REPUBLIKA.CO.ID, ANKARA -- Perdana Menteri Turki Binali Yildirim menyatakan parlemen Turki setuju untuk melakukan rekonsiliasi dengan Israel, Ahad (20/8). Rekonsiliasi ini akan mengakhiri ketegangan di antara kedua negara sejak enam tahun terakhir.
Hubungan kedua negara tersebut hancur sejak kapal perang Israel menembak kapal Turki karena memaksa masuk blokade Israel di Jalur Gaza yang dikuasai Hamas. Penembakan tersebut menewaskan 10 orang Turki. Israel telah meminta maaf atas serangan tersebut. Mereka juga telah setuju untuk membayar 20 juta dolar AS atas pernyataan duka cita dan kompensasi atas korban luka.

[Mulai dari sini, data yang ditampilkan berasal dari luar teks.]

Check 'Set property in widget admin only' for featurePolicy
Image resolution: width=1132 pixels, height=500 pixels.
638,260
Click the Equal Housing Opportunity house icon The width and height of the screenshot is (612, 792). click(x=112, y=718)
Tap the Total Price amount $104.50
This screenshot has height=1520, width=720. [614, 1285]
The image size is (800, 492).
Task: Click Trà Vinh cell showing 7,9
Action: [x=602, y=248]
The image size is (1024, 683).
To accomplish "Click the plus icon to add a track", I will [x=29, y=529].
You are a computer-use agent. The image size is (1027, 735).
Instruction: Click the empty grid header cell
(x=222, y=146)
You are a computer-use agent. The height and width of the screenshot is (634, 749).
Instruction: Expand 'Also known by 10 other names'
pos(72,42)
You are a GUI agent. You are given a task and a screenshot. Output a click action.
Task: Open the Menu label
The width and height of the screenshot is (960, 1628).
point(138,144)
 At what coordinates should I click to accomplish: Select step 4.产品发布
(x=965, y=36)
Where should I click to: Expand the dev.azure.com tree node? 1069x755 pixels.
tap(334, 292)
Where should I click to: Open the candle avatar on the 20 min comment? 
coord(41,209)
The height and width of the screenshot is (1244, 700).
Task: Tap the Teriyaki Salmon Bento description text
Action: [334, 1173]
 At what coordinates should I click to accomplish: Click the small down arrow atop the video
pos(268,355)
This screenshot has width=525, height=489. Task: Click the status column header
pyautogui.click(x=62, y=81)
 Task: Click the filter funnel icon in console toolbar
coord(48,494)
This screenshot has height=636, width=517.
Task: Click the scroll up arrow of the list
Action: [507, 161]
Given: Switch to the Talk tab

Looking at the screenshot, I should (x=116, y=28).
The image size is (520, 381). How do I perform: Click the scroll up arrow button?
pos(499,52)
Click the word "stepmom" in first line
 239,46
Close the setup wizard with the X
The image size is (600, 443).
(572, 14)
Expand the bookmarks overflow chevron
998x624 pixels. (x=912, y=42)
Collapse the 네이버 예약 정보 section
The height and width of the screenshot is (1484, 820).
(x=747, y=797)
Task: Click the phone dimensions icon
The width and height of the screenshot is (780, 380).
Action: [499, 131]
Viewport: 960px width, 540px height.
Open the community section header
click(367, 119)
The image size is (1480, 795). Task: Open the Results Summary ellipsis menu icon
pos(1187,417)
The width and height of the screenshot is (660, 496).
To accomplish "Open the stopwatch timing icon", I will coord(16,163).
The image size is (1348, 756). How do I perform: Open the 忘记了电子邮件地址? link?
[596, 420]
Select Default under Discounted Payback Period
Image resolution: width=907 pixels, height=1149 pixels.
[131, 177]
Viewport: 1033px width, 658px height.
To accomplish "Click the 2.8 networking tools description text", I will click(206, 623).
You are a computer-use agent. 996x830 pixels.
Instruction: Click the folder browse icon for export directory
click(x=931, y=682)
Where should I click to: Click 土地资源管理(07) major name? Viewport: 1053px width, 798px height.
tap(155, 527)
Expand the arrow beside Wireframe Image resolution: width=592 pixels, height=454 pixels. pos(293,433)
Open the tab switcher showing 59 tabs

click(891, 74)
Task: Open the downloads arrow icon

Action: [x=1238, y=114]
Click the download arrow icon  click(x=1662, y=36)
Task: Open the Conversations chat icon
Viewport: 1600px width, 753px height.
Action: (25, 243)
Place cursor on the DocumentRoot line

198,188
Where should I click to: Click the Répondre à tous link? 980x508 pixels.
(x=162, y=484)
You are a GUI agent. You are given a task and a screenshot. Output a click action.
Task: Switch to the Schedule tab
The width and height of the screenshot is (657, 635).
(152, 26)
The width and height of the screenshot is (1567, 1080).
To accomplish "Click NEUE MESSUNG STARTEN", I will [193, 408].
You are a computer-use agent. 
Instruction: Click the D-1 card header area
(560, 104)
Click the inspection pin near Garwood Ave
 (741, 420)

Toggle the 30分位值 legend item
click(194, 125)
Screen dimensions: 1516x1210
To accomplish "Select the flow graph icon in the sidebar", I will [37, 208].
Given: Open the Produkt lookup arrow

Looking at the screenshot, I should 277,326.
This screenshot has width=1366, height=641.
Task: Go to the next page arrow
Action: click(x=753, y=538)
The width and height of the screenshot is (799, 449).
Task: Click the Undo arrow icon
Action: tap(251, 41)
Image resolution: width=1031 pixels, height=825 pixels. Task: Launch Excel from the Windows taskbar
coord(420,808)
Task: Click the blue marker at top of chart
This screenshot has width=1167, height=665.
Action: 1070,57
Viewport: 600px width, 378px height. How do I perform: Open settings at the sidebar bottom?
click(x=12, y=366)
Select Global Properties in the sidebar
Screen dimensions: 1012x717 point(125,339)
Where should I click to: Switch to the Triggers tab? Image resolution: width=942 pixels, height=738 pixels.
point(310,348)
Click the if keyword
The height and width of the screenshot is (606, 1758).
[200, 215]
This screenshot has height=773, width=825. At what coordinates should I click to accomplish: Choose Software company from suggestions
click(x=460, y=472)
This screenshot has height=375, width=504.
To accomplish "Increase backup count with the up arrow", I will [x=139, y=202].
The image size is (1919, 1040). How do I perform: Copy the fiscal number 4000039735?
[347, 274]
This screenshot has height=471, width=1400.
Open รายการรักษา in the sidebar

Kedua negara menunjuk duta besar mereka masing-masing untuk menyetujui perjanjian yang menguntungkan dari gas Mediterania. Kesepakatan yang ditandatangani pada 28 Juni lalu ini menjadi perjanjian langka di Timur Tengah. Selain itu juga meningkatkan ketakutan atas resiko keamanan. Dua minggu setelah perjanjian tersebut ditandatangani Turki mengalami kudeta.
Dalam perjanjian ini blokade pasukan laut Turki akan angkat kaki di perbatasan Jalur Gaza. Tapi bantuan kemanusiaan ke Gaza dapat terus dipasok dari pelabuhan Israel.
Israel menyatakan blokade tersebut untuk mengekang penyelundupan senjata ke Hamas. Kelompok yang ditunduh sebagai organisasi teroris oleh Amerika dan Uni Eropa ini memenangkan pemilihan parlemen Palestina sejak tahun 2006.